Balears va a dejar de padecer la destrucción de puestos de trabajo a lo largo del próximo año, según las previsiones de la patronal Caeb. Su presidente, Josep Oliver, consideró que este invierno se alcanzará el techo en la cifra de desocupados y que no se va a mantener la senda del crecimiento del paro en 2010, pese a que las previsiones para la evolución económica durante el próximo ejercicio todavía no son optimistas.
Según esta organización empresarial, el archipiélago va a cerrar 2009 con un descenso en su producto interior bruto del 3,8%, y para 2010 se trabaja con la previsión de que esta tendencia a la baja se mantenga aunque de forma más moderada, hasta situarse entre un 1% y un 2%, en la línea con las estimaciones realizadas desde el Govern balear.
Josep Oliver aseguró que las empresas isleñas desean contar con unas condiciones favorables para poder contratar a más personas, "ya que si no hay trabajadores no hay consumidores, y sin consumo no hay negocio", y afirmó que las patronales en ningún momento aspiran a que se abaraten los despidos, de ahí su esperanza ante la posibilidad de que se retomen las negociaciones entre patronales, sindicatos y Gobierno central para llevar a cabo reformas de carácter estructural.
Respecto a la situación para el próximo ejercicio, auguró la citada finalización del proceso de destrucción de puestos de trabajo en las islas que se ha registrado en 2008 y 2009, y opinó que Balears va a tener un recorte de su producción más moderado que la media española, gracias al mejor comportamiento de las economías alemana y británica y al esperado aumento en la llegada de turistas y de las exportaciones.

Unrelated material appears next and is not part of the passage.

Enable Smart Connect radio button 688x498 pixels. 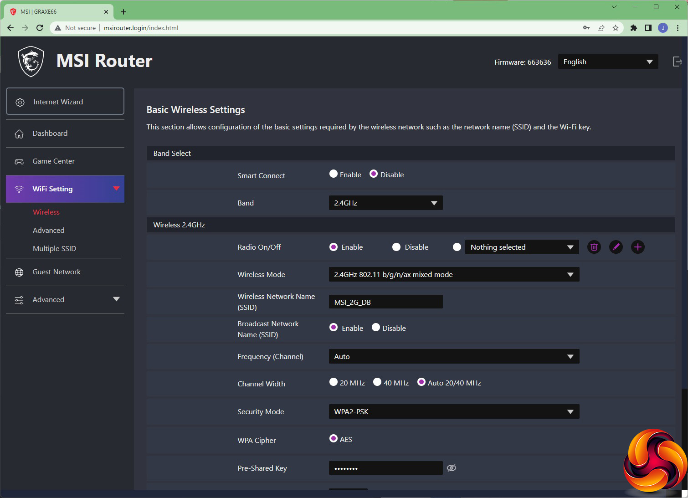click(334, 174)
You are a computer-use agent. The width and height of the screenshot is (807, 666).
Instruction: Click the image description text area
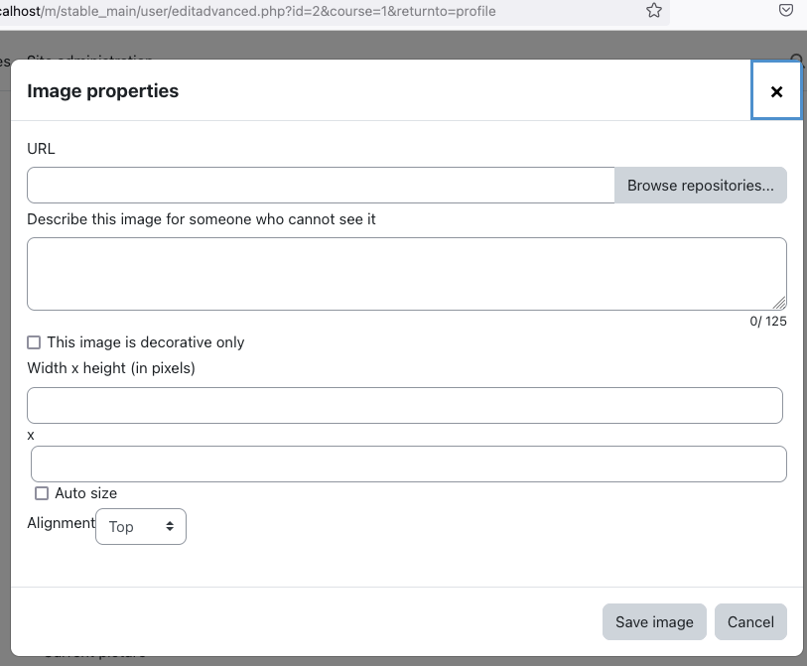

En cualquier caso, admitió la dificultad existente para hacer pronósticos en una coyuntura tan inestable.
En cuanto al cierre de este año, se cifró la caída de la economía isleña en un 3,8%, con un impacto especialmente duro en el caso de la construcción, con un recorte del 7,6%, seguido del descenso del 3,9% de la industria y del 3,8% del sector primario. El sector servicios, en el que se incluye el turismo, ha bajado un 3,2%. Por islas, la economía de Mallorca muestra un descenso del 3,7% y es la menorquina la más perjudicada, con un 4,5%.
Pese a la difícil situación económica, el presidente de la Caeb se mostró convencido de que en 2010 no se va a registrar un aumento de la conflictividad laboral, y defendió la necesidad de llegar a acuerdos que ayuden a superar la crisis.